Ryan-C mentioned a few items I need to keep an eye on post-Maintenance (i.e. new PI Mode guardian change and rung up violins).
Microseism looks decent and it's breezy (but below 20mph).
R. Short, J. Oberling
In an effort to understand our ever-increasing PMC reflected power (and associated loss of PMC transmitted power), today we measured the slopes (output power vs injection current) of the pump laser diodes for the 4S-HP amplifiers. We have power monitors on the pump diodes (calibrated in %, with 100% being our pump diode power at install), but we don't exactly trust them; the monitors for Amp1 show the Amp1 pump diodes are outputting less power than upon install (as we expect after 3 years of almost 24/7 operation), but the monitors for the Amp2 pump diodes indicate we are outputting more power than upon install.
We measure the diode slopes using our water-cooled, 300W-capable roving power meter. Since the pump diodes are ganged together in groups of 2 to their power supplies (1 power supply powers 2 pump diodes, so 8 total pump diodes are powered by 4 power supplies) we have to make sure the diode from the group of 2 that we are not measuring is being dumped; we use an 80W-capable air-cooled beam dump for this. The steps for measuring the slopes are:
The results are given the 1st attached spreadsheet, with a comparison between today's measurement and the measurement done during install shown in the 2nd attached spreadsheet. Immediately one sees that, despite what the pump diode monitors imply, all 8 pump diodes are outputting more power than they were at install back in 2021. I have no explantion for this right now, we were expecting the output power to be lower (since they've been running almost 24/7 since January 2022, and were up an down mulitple times during install starting with Amp1 first light in October 2021). So we are currently pumping both amplifiers with more pump light than we were at the end of install in January 2022.
To give you an idea of the degree of overpumping, at install for Amp1 we were running all 4 pump diodes at 9A of injection current; this in turn gave us between 46 W and 47 W of output power from the pump diodes for Amp1. We are now running at 9 A for pump diodes 1 and 2 and 8.8 A for pump diodes 3 and 4, which is giving us between 48 W and 50 W of output power for the Amp1 pump diodes (with the exception of diode 4, which is around 46.5 W). This can and does change the size and location of the output beam waist from the amplifiers, as the thermal lenses in the amplifier crystals change with changes in pump power, which then impacts the mode matching to the PMC. What this doesn't exactly explain is why we've been seeing a slow increase in PMC reflected power (maybe beter mode matching would make it more stable?

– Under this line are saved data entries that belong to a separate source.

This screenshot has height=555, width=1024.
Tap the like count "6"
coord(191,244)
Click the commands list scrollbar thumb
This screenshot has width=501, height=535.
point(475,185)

Maybe by over-pumping the amps we're oversaturating the gain profile to the point where small changes in injection current cause large changes in output beam size/shape?).
In recovering the amplifiers we optimized the pump diode fiber alignment; this was necessary since we deinstalled the fibers from the amplifiers to measure the slopes. This is done by very slightly loosening the fiber connector, enough that you can turn the fiber in its port on the amplifier. With the amplifier on and a power meter measuring the output power, loosen one fiber connector and slowly rotate the fiber while watching the power meter (which will change by several thenths of a W). When the power peaks, tighten the fiber connector. Repeat for the remaining fibers. In doing so we brought the output power of Amp1 to 71.4 W from 69.6 W, and the output power of Amp2 to 141.5 W from ~140.0 W. Interestingly, and not really surprising when you stop to think about it, optimizing the fiber alignment also resulted in a very slight shift in output beam alignment. We didn't immediately notice this until we recovered the PMC and had to do some alignment tweaks to max the transmitted power (we had ~50W reflected at first, but this dropped very quickly with a few Small step size angle tweaks from one of our picomotor-controlled mirrors, indicating the alignment shift was very small). As a result of this we realigned the beam onto the amplifier power monitor PDs. We also had to recalibrate our Amp2 Out monitor PD; I can't readily explain why right now. Another thing we noticed is that the optimum pump fiber alignment for the amplifier is not necessarily the optimum alignment for the pump diode monitors; we saw the monitor percentages change while rotating the pump fibers, and most of them peaked when the amplifier output was not maxed (for example, pump diode 2 for Amp1 peaked at 99%, but the best output for the amplifier was achieved at a monitor reading of ~89%).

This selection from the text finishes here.